Greenpeace: KI-Rechenzentren haben "eigenes Interesse an Umweltschutz"

Rechenzentrumsbetreiber haben ein eigenes Interesse an wirksamen Umweltschutz. Das sagte Jonathan Niesel, Experte für künstliche Intelligenz bei Greenpeace, im Gespräch mit Golem.de. "Rechenzentren brauchen Umweltschutzauflagen - aus eigenem Interesse. Schon heute kämpfen Betreiber mit Herausforderungen wie mangelndem Kühlwasser und unzureichender Stromversorgung."
Somit seien nicht nur Verteilungskämpfe um Ressourcen, sondern auch die Klimakrise "längst ein handfestes Geschäftsrisiko" .

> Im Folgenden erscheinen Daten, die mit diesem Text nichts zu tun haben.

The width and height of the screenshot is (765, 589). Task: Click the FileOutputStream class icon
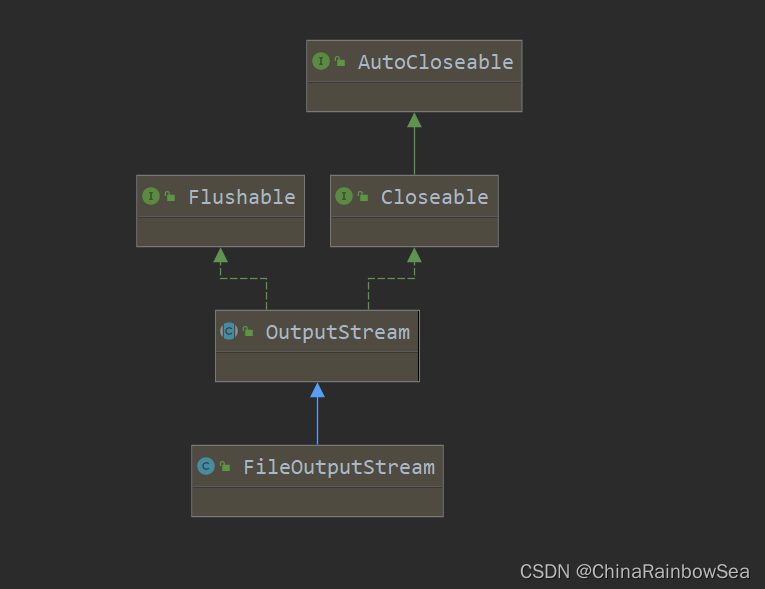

Das Gesetz zur Steigerung der Energieeffizienz in Deutschland, seit November 2023 in Kraft, verlangt von Rechenzentren eine deutliche Senkung des Energieverbrauchs. Bestehende Standorte müssen bis 2030 einen PUE-Wert von unter 1,3 erreichen, ab Juli 2026 müssen neue Anlagen mit einem PUE-Wert von höchstens 1,2 starten.
Bitkom: praxisferne deutsche Sonderwege durch das Energieeffizienzgesetz
Der IT-Branchenverband Bitkom forderte Ende Juli(öffnet im neuen Fenster) , "praxisferne deutsche Sonderwege durch das Energieeffizienzgesetz" mit den europäischen Rahmenbedingungen zu harmonisieren. Das betreffe Vorgaben zur Energie-Verbrauchseffektivität und zum Anteil an wiederverwendeter Energie. Zugleich seien Rechenzentren und auch Telekommunikationsnetze durch staatliche Subventionen bei den Stromkosten zu entlasten.
Greenpeace-Experte Niesel erklärte, neue Subventionen seien "kein geeignetes Mittel, um den Standort Deutschland zu stärken, vielmehr müssen umweltschädliche Beihilfen abgebaut werden. Das schafft finanzielle Spielräume für die Energiewende und setzt echte Anreize für Klimaschutz."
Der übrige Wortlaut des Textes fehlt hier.